Ryouta: Yeah that was a huge surprise when I found out! But I figured you were in trouble, so I asked the thunder of Taishakuten where you were! Neat, huh? He said something about some sort of mixed human was walking around at Rainbow Bridge, I don't get what he meant by that. Also the Asakusa guild is helping us! Conditionally, but still! ...where's Shirou and Kengo?
MC: Well...

One explanation later
Ryouta: Oh...sorry I wasn't there for you earlier. But I'm here now so you won't have to suffer alone! They're totally gonna be okay!
MC: ...thanks. (hug)
Ryouta: Tee hee.
Ryouta: Oh yeah, Taishakuten's Thunder from Katsushika told me something.
A message from the Transient said to be the bearer of the same power of thunderstorms in another world.
Ryouta: This rain isn't natural. Every drop has someone's memories in it. And if that's true, there's someone's power to assimilate these memories with whoever they hit added to it too.
MC: Interesting, even though I should have figured this part out already!
Flashback
Kengo: I SAID SOMETHING WAS CREEPING INTO ME DAMMIT
Present
MC: So are they stuck now!? / No wait it's too early to give up!
(AB) Ryouta: Wait wait, there's still more!
(C) Ryouta: ...yeah, but there's still more. 

Ryouta: The thunder god said that there has to be an opposing power to that fusion power.
MC: What?
Taishakuten's Thunder God said that no power in Tokyo is invincible. If someone has the spear that pierces any shield, there will be a shield that will block all spears. In one world, the thunder god Indra is seen as invincible, but the wind god Vayu exists to check him. In present laws, there are rights meant to prevent the abuse of other rights. Here in Tokyo, nothing is ever invincible. Every power holds a contradiction with the world. If this rain has the power to force a fusion of memories, then there must be a power to force a separation of memories somewhere too. The App does not subject memories to a reversion, but if there is a way to attach them, there must be its opposite as well.
MC: So, we can fix Shirou and Kengo and everyone else if we find it?
Ryouta: I-I guess? I dunno how much of it to believe. The guy kept jumping around on topics, stuff like "why am I alone" and "what the hell is Shibamata Taishakuten" and "bring that opposite to me!" I don't get him. But I did talk him into agreeing to help!
MC: Great!
Ryouta: ...oh no, look!
MC: WHAT
Wakan Tanka Inf. and Tangaroa Inf. are clashing!
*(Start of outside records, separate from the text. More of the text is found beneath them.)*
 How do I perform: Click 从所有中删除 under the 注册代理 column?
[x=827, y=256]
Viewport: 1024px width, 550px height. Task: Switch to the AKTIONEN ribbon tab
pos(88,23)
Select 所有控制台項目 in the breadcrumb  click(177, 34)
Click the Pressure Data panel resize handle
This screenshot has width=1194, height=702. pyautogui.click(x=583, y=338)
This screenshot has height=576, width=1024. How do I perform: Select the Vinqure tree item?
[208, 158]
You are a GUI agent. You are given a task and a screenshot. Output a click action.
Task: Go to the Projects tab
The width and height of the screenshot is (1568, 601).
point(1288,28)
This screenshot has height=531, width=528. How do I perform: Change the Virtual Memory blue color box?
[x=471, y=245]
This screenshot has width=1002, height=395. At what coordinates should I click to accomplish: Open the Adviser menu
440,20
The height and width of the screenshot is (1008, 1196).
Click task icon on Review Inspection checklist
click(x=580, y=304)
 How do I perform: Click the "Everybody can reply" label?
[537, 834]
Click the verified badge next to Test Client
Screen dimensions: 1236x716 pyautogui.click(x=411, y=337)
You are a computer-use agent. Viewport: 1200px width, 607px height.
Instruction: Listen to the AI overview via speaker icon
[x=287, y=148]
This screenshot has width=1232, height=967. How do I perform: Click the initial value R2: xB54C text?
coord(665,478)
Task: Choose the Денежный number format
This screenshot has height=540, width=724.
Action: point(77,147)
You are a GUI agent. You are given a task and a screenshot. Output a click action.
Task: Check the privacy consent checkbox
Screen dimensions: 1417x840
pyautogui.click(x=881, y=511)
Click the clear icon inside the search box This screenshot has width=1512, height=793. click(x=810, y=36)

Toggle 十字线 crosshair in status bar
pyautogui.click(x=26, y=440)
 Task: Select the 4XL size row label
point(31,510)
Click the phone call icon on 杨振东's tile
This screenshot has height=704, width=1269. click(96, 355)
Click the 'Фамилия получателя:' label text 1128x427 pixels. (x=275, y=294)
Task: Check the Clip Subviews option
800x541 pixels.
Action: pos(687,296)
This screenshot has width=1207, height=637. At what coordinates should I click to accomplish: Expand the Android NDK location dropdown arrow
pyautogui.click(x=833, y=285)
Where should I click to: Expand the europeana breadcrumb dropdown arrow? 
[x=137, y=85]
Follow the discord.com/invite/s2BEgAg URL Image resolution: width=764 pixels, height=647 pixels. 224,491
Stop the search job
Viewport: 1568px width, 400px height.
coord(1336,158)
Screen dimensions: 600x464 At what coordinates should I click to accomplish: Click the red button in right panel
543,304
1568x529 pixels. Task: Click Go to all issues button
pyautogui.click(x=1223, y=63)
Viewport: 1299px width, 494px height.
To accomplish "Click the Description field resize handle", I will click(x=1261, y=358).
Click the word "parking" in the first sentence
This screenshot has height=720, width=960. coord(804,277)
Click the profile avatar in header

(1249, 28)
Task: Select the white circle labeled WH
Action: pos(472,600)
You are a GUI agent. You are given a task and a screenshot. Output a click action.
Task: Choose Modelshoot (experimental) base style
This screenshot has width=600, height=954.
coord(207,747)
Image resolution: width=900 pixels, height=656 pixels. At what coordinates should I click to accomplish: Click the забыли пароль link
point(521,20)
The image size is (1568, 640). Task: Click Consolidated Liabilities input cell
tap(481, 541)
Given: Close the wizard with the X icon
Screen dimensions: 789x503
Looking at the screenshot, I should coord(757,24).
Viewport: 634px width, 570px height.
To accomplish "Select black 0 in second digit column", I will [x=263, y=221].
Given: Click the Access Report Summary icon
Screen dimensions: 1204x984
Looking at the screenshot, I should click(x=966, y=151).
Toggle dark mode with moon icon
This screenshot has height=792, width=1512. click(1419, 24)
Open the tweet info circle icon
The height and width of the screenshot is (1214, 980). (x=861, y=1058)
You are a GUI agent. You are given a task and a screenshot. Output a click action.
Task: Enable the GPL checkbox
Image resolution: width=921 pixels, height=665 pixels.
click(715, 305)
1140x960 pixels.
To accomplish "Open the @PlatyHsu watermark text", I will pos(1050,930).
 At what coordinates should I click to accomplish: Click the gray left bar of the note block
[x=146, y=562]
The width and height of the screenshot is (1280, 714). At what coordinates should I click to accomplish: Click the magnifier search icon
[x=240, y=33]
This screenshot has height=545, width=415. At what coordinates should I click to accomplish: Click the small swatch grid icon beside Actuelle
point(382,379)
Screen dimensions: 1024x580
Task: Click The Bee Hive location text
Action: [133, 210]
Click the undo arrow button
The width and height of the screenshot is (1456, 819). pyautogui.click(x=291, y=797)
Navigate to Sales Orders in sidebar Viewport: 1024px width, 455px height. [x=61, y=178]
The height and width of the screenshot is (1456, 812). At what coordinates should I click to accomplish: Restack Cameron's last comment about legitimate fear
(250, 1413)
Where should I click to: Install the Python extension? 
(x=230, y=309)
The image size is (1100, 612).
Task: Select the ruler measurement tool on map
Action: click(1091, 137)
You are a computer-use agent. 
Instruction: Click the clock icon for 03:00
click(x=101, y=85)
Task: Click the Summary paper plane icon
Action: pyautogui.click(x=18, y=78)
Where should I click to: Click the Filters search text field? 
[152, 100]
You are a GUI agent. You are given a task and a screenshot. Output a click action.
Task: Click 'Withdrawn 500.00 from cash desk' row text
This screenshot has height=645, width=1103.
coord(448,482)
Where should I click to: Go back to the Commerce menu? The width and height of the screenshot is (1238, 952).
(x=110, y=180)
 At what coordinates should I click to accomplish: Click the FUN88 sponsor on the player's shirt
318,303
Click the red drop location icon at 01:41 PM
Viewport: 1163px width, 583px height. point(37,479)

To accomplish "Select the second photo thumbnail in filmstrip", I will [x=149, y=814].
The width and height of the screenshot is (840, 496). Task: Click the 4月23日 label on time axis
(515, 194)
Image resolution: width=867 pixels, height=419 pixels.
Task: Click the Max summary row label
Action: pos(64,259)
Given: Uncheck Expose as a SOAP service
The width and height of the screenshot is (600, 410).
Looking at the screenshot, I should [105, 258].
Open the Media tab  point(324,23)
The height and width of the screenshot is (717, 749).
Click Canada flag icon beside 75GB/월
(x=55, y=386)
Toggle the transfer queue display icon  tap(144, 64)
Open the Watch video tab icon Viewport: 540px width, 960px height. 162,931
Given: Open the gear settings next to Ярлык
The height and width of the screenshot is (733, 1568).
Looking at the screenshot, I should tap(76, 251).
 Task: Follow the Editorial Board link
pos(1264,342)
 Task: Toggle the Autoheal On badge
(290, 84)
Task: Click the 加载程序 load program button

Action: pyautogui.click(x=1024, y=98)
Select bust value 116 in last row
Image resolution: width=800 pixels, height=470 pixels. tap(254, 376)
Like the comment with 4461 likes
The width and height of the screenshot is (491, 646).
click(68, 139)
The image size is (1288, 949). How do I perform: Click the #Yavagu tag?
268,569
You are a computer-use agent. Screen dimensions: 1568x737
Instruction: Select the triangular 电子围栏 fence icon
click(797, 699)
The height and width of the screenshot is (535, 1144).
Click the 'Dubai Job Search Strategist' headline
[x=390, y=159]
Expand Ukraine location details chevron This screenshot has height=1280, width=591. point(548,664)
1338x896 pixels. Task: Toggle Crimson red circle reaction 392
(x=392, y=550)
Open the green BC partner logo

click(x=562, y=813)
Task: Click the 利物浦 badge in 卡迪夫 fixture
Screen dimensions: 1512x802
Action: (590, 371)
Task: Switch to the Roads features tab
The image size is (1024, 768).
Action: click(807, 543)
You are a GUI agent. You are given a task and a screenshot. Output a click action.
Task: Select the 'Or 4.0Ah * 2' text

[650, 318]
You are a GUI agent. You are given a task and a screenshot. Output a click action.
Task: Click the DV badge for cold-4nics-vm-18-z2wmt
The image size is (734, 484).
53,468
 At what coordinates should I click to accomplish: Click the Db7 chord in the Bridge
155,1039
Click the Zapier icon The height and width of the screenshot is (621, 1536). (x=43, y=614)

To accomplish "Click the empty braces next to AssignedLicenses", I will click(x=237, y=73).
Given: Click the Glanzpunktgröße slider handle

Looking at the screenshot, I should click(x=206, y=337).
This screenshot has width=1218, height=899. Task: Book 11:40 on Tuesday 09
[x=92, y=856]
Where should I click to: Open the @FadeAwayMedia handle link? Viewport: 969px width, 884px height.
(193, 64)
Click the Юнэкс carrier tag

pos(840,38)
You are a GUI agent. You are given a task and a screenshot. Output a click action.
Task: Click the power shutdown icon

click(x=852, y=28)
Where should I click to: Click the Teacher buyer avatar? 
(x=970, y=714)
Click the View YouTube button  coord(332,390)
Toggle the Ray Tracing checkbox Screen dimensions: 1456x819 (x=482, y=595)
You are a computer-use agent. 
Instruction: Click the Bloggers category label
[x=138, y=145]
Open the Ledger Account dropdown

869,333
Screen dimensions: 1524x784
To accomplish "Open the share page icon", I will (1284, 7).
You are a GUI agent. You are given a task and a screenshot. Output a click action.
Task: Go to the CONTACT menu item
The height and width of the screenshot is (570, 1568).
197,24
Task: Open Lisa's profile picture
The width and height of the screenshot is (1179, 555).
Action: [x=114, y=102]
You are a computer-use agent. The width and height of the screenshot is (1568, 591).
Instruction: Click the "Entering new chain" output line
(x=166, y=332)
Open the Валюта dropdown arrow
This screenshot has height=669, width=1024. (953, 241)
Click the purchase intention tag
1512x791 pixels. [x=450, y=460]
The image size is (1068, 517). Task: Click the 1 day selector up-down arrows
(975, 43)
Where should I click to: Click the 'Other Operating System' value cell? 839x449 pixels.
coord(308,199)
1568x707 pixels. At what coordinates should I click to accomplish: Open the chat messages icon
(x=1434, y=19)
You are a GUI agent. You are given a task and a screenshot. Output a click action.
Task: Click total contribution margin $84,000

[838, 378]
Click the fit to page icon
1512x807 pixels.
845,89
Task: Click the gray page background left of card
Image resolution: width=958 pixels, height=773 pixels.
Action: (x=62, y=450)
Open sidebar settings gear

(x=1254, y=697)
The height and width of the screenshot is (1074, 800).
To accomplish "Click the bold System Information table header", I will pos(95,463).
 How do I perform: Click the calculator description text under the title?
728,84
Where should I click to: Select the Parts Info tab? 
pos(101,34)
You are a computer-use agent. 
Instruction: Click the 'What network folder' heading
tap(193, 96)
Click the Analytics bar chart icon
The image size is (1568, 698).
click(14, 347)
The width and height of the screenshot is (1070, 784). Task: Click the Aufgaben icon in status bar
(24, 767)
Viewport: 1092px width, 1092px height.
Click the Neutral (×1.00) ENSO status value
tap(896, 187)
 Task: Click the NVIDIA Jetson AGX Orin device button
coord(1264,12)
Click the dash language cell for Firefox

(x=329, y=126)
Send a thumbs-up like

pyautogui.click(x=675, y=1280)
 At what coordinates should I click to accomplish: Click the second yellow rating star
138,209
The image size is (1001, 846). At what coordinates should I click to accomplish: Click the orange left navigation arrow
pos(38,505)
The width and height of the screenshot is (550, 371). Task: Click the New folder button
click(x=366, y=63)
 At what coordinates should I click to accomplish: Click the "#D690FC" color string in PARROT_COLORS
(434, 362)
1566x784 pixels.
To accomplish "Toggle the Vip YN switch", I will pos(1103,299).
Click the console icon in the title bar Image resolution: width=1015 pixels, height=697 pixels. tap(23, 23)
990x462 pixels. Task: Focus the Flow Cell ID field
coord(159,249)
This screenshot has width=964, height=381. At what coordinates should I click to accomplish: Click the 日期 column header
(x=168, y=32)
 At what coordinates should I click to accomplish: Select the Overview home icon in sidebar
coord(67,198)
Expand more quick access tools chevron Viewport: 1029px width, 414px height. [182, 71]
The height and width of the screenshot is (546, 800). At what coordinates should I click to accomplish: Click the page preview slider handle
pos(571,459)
Wakan Inf.: I shall return everything to one. Wash everything away, o storms!
Tangaroa Inf.: I will drag everything from the heavens and on to the sea!
Ryouta: MC, get behind m--

Later
Ryouta: MC, wake up!
MC: ...ngh. What happened?
Ryouta: I-I dunno. We were just lying here when I woke up.
Wakan Tanka Inf. and Tangaroa Inf. are not around. Tokyo is flooded

Ryouta: Haven't we seen this before? Y'know, in Shinjuku, Ikebukuro, Aoyama, and Roppongi!
Turing: Greetings, Summoners Guildmaster! Yes, this is an Exception Domain!
MC: WHOMST / uhh... / wait are you--
Turing: Oh did Enigma not tell you about me? I'm Turing, the Akihabara Creators guildmaster. You really took care of Enigma in the Deep Web, didn't you? Oh I didn't mean that in the sarcastic way! But yes, the Invaders are also trying to weaponize an Exception. This Exception Domain was just going to happen, so don't feel like it's your fault or anything. That aside, are you looking for those two chaps?
MC: Oh no, Shirou and Kengo are sinking into the water!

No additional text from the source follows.